# Compact fluorescent ballast for 4' tube?



## BatteryCharger (Mar 7, 2005)

*Compact fluorescent ballast for 4\' tube?*

I happen to have a 4' shoplight with a bad ballast, as well as a 25 watt compact fluorescent bulb with a broken tube. I already took apart the broken CF light, because I was bored. /ubbthreads/images/graemlins/grin.gif If I wired the ballast from the CF light to a 4' 25 watt tube, might it work? /ubbthreads/images/graemlins/ooo.gif


----------



## Lynx_Arc (Mar 8, 2005)

*Re: Compact fluorescent ballast for 4\' tube?*

don't most 4 foot shoplights use 40 watt tubes? If so you will probably be underdriving the tube if it works at all.


----------



## BatteryCharger (Mar 8, 2005)

*Re: Compact fluorescent ballast for 4\' tube?*

No...most shop lights are 25 watt.


----------



## jtr1962 (Mar 8, 2005)

*Re: Compact fluorescent ballast for 4\' tube?*

I've tried this already. A ballast for a 28W CFL works just fine on a standard 40W, 4' tube. The tube even seems as bright as on a normal ballast. Just because a ballast is made for a 25W CFL doesn't mean that it will pump 25W into every tube connected to it. Rather, the actual power pumped into a given tube will depend upon its characteristics. In acutality, most ballasts are constant current circuits to a first approximation, and will pump their design current into almost any tube connected to them. For a 40W tube I think the current rating is 430mA. A 25W or 28W spiral CFL may actually have a similar current rating, but less of a voltage drop. This explains to me why my 28W CFL ballast works just fine with a 40W tube (measured power draw is about 36W).


----------



## Zelandeth (Mar 8, 2005)

*Re: Compact fluorescent ballast for 4\' tube?*

Simple answer: Yes, it should work.

Will the tube last as long as it would on its original ballast? No idea. Depends on the characteristics of the tube compared to that the ballast was made for.

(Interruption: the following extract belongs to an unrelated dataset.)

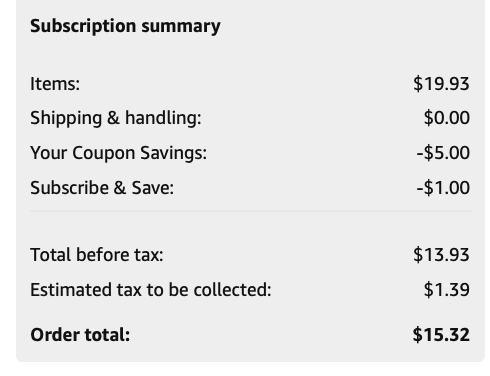Click the word handling in shipping row
Image resolution: width=490 pixels, height=376 pixels.
(163, 119)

Connect it up, see what happens!

I've had a F15T8BLB tube here running for a good few months off a 15W CFL ballast now, still seems to be working fine.


----------



## snakebite (Mar 8, 2005)

*Re: Compact fluorescent ballast for 4\' tube?*

as long as it can produce enough voltage to reliably strike the tube from cold it will work.
but with the cheap crap these things are made of who knows for how long?
better enclose it in a fireproof box in case of flameout.


----------



## Lynx_Arc (Mar 8, 2005)

*Re: Compact fluorescent ballast for 4\' tube?*

I think most of my shop lights are F40T12 4 foot tubes which are 40 watts. I would think if a lower wattage rated ballast could drive a higher output tube at spec it may have less safety margin... overheating could be a possibility.


----------



## brickbat (Mar 9, 2005)

*Re: Compact fluorescent ballast for 4\' tube?*

It probably will work. It may work even better if you buy a "T8" lamp. A 4 footer is rated at 32 Watts and is designed to operate on high frequency electronic ballasts. I'd take the flameproof box suggestion pretty seriously. Most shop lights have metal housings, which should be fine. But if it has a plastic housing, I would not risk operating it in my house...


----------



## yuandrew (Mar 21, 2005)

*Re: Compact fluorescent ballast for 4\' tube?*

Hey, I've done it too. GE F20T12 CHROMA-50 on a Chinese Made 20 Watt CFL Ballast in an old ultility fixture.

I've talked about this a few times before but I've just got a new camera so here are some pictures




























The fourth picture from the top shows the old ballast and starter bulb that was originally in the light. Look at how everything neatly fits in. In case you're wondering; yes, the fixture is plastic.


----------